─── DATA EXCERPTS ───

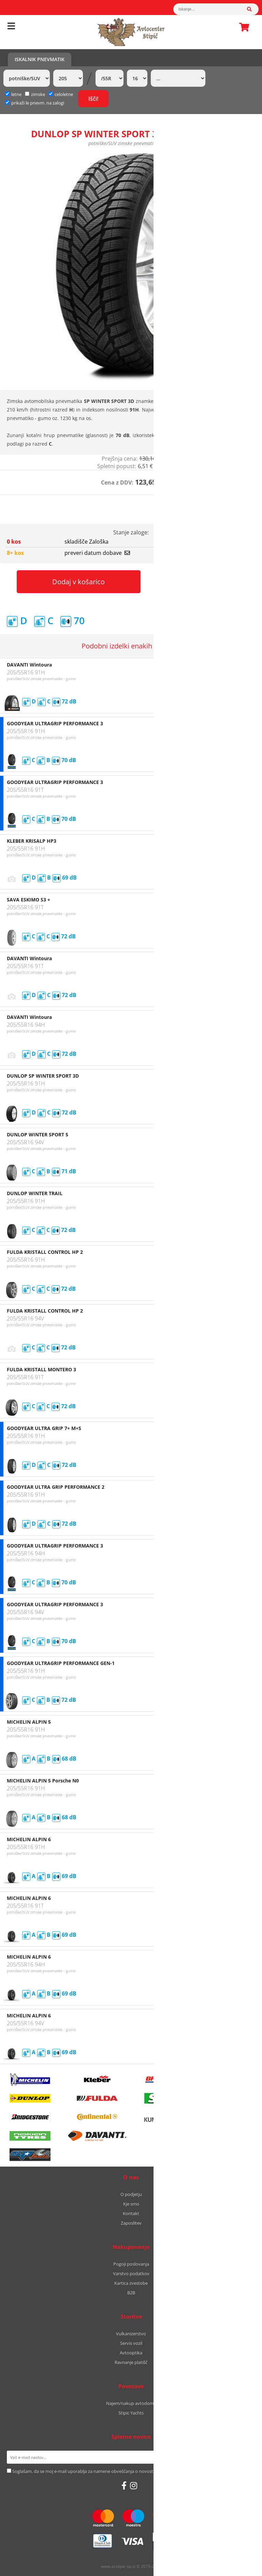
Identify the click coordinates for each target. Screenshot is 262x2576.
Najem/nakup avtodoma (131, 2403)
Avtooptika (131, 2353)
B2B (131, 2293)
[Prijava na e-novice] (246, 2457)
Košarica (242, 27)
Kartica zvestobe (131, 2283)
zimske (35, 94)
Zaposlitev (131, 2223)
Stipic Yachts (131, 2413)
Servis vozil (131, 2343)
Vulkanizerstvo (131, 2333)
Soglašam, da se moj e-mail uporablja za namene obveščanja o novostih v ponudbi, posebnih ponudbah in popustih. (130, 2471)
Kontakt (131, 2213)
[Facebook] (124, 2485)
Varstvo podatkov (131, 2273)
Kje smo (131, 2204)
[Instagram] (133, 2485)
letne (13, 94)
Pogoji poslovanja (131, 2264)
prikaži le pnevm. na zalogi (37, 103)
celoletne (60, 94)
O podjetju (131, 2194)
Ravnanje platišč (131, 2362)
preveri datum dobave (97, 553)
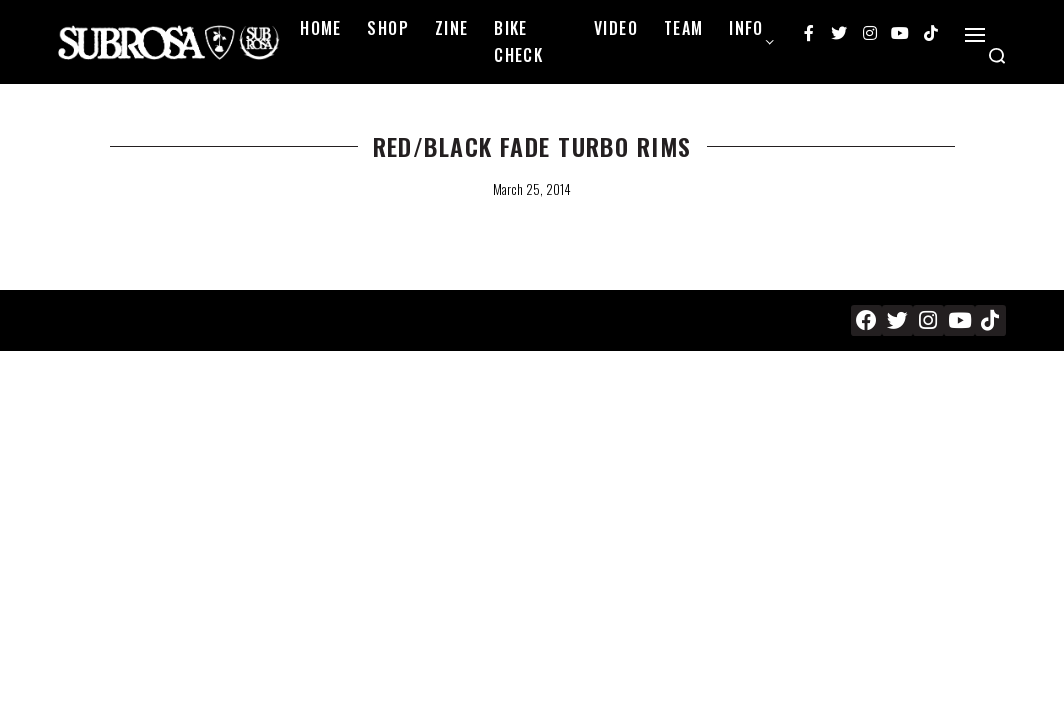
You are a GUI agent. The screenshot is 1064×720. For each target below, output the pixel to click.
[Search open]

───

Can you convert every line of the rows above into a JSON list of strings, one string per line, with blank lines and the pictures left out?

[
  "Identify the click coordinates for each target. Screenshot is 262x2576.",
  "Najem/nakup avtodoma (131, 2403)",
  "Avtooptika (131, 2353)",
  "B2B (131, 2293)",
  "[Prijava na e-novice] (246, 2457)",
  "Košarica (242, 27)",
  "Kartica zvestobe (131, 2283)",
  "zimske (35, 94)",
  "Zaposlitev (131, 2223)",
  "Stipic Yachts (131, 2413)",
  "Servis vozil (131, 2343)",
  "Vulkanizerstvo (131, 2333)",
  "Soglašam, da se moj e-mail uporablja za namene obveščanja o novostih v ponudbi, posebnih ponudbah in popustih. (130, 2471)",
  "Kontakt (131, 2213)",
  "[Facebook] (124, 2485)",
  "Varstvo podatkov (131, 2273)",
  "Kje smo (131, 2204)",
  "[Instagram] (133, 2485)",
  "letne (13, 94)",
  "Pogoji poslovanja (131, 2264)",
  "prikaži le pnevm. na zalogi (37, 103)",
  "celoletne (60, 94)",
  "O podjetju (131, 2194)",
  "Ravnanje platišč (131, 2362)",
  "preveri datum dobave (97, 553)",
  "You are a GUI agent. The screenshot is 1064×720. For each target below, output the pixel to click.",
  "[Search open]"
]